*Action item:* Give back, word for word, the line that contains "This screenshot has height=393, width=213." and every line that follows it in the data below.

:::::

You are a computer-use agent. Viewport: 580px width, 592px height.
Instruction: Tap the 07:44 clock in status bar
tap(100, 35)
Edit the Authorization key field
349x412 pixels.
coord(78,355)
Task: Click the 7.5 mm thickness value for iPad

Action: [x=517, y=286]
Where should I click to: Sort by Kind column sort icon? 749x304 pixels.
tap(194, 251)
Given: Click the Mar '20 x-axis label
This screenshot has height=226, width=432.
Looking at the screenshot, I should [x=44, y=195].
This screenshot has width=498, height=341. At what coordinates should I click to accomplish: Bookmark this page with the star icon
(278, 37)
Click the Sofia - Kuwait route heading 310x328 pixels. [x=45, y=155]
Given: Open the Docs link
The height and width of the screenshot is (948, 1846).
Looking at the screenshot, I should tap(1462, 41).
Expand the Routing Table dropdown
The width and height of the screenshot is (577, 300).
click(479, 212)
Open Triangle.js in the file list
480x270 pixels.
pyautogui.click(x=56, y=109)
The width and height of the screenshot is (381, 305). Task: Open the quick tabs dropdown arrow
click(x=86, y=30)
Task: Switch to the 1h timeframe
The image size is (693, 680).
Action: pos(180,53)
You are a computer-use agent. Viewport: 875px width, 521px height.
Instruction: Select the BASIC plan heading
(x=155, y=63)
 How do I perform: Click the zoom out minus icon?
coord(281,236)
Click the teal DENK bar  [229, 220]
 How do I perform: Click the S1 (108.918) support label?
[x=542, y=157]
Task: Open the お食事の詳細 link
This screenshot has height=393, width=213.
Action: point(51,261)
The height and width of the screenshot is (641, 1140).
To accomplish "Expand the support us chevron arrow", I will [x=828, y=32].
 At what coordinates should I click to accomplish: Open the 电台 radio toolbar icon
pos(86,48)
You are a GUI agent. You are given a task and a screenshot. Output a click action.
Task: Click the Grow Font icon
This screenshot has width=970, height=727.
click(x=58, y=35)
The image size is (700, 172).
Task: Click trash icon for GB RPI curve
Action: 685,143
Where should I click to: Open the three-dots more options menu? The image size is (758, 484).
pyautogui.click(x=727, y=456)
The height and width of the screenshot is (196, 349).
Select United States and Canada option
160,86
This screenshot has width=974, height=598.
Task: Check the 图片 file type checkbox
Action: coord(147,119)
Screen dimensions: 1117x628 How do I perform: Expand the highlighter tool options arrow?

:::::

*Result:*
This screenshot has height=393, width=213.
Action: point(51,261)
The height and width of the screenshot is (641, 1140).
To accomplish "Expand the support us chevron arrow", I will [x=828, y=32].
 At what coordinates should I click to accomplish: Open the 电台 radio toolbar icon
pos(86,48)
You are a GUI agent. You are given a task and a screenshot. Output a click action.
Task: Click the Grow Font icon
This screenshot has width=970, height=727.
click(x=58, y=35)
The image size is (700, 172).
Task: Click trash icon for GB RPI curve
Action: 685,143
Where should I click to: Open the three-dots more options menu? The image size is (758, 484).
pyautogui.click(x=727, y=456)
The height and width of the screenshot is (196, 349).
Select United States and Canada option
160,86
This screenshot has width=974, height=598.
Task: Check the 图片 file type checkbox
Action: coord(147,119)
Screen dimensions: 1117x628 How do I perform: Expand the highlighter tool options arrow?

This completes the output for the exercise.